Amplo Biotechnology Closes Series Seed Financing to Advance Gene Therapies for The Treatment of Neuromuscular Junction Disorders

NEW YORK – Amplo Biotechnology, a privately held US-based biotech focused on developing AAV (Adeno-associated Virus)-based gene therapies for diseases affecting the neuromuscular junction, today announced the successful closing of an undisclosed Series Seed financing. The Seed round was led by BioBrit, LLC., joined by Casdin Capital, SeedFolio and small group of sophisticated, biotech angel investors. In conjunction with the financing, Dan Bradbury (BioBrit, LLC.) has been appointed Chair of the Board. It was also announced that Amplo was aarded a NIH Fast-Track Phase I/II SBIR grant for the development of AMP-101 gene therapy.

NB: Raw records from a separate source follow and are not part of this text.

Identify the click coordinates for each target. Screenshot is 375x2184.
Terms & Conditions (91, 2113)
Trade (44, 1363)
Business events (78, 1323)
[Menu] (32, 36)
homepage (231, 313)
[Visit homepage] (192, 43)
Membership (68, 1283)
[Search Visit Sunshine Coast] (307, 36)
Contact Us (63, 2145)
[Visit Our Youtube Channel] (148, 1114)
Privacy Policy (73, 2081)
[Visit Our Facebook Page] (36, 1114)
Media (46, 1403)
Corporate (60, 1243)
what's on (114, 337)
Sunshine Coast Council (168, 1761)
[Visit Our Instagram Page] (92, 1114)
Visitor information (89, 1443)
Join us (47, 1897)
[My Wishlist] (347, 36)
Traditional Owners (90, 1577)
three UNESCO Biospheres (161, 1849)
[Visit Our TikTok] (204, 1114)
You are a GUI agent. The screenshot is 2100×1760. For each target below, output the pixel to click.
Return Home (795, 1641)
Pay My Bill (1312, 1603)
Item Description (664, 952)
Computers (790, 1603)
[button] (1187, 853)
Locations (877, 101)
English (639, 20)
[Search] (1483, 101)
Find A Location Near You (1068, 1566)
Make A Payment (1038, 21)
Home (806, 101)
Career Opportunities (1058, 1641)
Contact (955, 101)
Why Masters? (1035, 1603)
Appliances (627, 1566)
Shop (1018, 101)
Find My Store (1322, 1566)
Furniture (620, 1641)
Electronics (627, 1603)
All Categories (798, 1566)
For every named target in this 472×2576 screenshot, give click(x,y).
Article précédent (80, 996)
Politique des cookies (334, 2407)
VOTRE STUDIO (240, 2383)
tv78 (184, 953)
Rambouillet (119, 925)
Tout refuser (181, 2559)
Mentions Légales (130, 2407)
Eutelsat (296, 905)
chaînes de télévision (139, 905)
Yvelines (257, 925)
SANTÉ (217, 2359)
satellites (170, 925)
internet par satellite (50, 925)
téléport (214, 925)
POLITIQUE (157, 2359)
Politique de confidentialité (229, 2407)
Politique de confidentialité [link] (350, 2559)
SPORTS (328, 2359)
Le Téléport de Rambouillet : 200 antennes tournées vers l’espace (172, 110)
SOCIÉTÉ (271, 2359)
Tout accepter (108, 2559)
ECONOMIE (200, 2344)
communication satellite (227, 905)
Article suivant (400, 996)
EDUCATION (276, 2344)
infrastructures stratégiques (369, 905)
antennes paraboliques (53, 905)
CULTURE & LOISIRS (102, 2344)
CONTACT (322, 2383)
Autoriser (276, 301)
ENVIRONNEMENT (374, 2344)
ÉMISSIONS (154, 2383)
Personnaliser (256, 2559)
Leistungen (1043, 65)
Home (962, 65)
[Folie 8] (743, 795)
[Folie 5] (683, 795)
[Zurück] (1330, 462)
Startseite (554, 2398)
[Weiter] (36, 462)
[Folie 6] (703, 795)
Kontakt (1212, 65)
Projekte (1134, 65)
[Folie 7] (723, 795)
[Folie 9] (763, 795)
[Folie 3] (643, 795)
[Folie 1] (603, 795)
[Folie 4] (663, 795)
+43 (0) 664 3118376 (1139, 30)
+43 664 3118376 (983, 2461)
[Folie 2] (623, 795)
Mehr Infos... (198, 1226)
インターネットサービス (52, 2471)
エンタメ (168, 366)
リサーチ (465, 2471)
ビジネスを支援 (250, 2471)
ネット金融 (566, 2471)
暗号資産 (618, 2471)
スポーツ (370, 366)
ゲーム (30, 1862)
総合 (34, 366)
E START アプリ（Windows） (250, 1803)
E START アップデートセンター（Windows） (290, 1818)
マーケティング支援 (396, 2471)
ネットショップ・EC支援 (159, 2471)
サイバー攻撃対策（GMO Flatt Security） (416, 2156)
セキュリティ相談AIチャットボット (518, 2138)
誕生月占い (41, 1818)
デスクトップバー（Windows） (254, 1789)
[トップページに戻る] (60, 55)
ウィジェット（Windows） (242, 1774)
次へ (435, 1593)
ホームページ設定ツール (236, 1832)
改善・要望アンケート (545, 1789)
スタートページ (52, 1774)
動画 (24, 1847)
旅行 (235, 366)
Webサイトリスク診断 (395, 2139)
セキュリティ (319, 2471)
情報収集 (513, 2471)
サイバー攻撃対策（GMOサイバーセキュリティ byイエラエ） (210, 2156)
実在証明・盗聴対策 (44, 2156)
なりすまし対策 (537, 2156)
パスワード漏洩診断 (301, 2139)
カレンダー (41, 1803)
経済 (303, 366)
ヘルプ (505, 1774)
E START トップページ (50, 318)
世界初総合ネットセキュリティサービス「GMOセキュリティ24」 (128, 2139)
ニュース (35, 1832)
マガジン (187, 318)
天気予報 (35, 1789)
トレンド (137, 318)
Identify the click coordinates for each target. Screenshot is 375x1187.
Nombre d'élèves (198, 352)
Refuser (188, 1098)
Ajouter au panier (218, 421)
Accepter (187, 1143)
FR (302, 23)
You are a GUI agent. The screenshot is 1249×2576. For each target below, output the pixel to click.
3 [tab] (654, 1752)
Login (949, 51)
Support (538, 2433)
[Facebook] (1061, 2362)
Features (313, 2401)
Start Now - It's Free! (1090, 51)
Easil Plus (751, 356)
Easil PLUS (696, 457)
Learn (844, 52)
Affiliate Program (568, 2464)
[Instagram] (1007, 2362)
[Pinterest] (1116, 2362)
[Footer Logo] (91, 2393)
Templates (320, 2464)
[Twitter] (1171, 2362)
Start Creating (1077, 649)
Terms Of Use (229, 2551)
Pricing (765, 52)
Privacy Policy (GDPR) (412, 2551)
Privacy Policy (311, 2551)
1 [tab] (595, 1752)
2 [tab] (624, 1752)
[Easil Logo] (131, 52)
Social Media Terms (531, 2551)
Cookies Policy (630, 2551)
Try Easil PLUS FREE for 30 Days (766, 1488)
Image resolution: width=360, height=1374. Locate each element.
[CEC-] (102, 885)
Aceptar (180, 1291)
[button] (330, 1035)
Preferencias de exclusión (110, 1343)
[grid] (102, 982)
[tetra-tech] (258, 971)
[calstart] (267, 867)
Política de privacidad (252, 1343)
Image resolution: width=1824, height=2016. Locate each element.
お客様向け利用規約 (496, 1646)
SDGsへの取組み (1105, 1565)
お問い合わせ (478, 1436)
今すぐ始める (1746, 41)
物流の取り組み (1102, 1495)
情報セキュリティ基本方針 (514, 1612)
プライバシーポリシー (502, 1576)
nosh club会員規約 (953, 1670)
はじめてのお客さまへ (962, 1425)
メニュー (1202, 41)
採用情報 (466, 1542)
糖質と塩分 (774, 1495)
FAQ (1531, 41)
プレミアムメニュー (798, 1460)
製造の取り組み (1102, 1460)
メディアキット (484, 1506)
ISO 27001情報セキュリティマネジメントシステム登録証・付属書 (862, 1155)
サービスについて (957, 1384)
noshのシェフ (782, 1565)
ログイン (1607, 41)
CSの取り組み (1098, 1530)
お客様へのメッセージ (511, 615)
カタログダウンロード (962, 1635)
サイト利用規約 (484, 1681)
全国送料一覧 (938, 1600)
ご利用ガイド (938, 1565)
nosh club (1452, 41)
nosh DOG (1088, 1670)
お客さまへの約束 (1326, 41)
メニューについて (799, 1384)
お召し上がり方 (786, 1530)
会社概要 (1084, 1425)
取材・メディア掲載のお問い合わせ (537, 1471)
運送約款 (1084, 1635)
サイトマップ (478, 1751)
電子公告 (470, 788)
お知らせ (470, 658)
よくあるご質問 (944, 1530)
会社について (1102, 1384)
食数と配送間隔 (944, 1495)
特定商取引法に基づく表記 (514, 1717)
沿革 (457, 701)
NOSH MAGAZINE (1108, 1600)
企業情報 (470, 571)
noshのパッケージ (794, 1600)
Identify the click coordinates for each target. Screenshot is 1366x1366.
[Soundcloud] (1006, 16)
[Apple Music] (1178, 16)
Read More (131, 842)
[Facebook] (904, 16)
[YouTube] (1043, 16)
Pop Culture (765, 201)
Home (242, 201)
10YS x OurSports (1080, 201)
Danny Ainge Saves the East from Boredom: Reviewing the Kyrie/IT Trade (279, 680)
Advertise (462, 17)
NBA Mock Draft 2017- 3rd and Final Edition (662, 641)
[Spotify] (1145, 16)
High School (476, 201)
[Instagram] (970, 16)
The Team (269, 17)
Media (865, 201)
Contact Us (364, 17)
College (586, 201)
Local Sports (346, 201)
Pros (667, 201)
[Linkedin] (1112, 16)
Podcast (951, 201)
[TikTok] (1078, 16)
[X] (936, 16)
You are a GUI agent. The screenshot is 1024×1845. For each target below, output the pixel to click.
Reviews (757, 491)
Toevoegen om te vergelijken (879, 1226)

The latest funding round will be used to advance AMP-101, an AAV carrying Dok-7, to large scale manufacturing and to complete IND-enabling studies. AMP-101 was invented as a means to treat Dok-7 congenital myasthenic syndrome. AMP-101 has also shown to revert age-related loss in muscle function by improving the neuromuscular junction and decreasing denervation in mice. AMP-101 has also shown to increase survival and functional benefits in mouse models of Amyotrophic Lateral Sclerosis and Emery-Dreyfuss muscular dystrophy. Amplo secured FDA orphan drug designation for AMP-101 in January 2020.

Amplo, plans to begin clinical trials in Dok-7 congenital myasthenic syndrome in 2023, with aims to move into other neuromuscular conditions once initial safety and efficacy are demonstrated.

“When we think about AMP-101, we see the potential to treat many neuromuscular diseases with a single gene therapy. The closing of the Seed financing will allow us to rapidly execute on a plan that has received FDA and MHRA input,”¬†said Patricio Sepulveda Ph.D. MBA, CEO of Amplo Biotechnology.

In addition, AMP-101, Amplo is developing other AAVs to treat diseases of the neuromuscular junction.

About Amplo Biotechnology

Amplo is a late preclinical AAV gene therapy company focused on developing therapies for congenital myasthenic syndromes and conditions of the neuromuscular junction.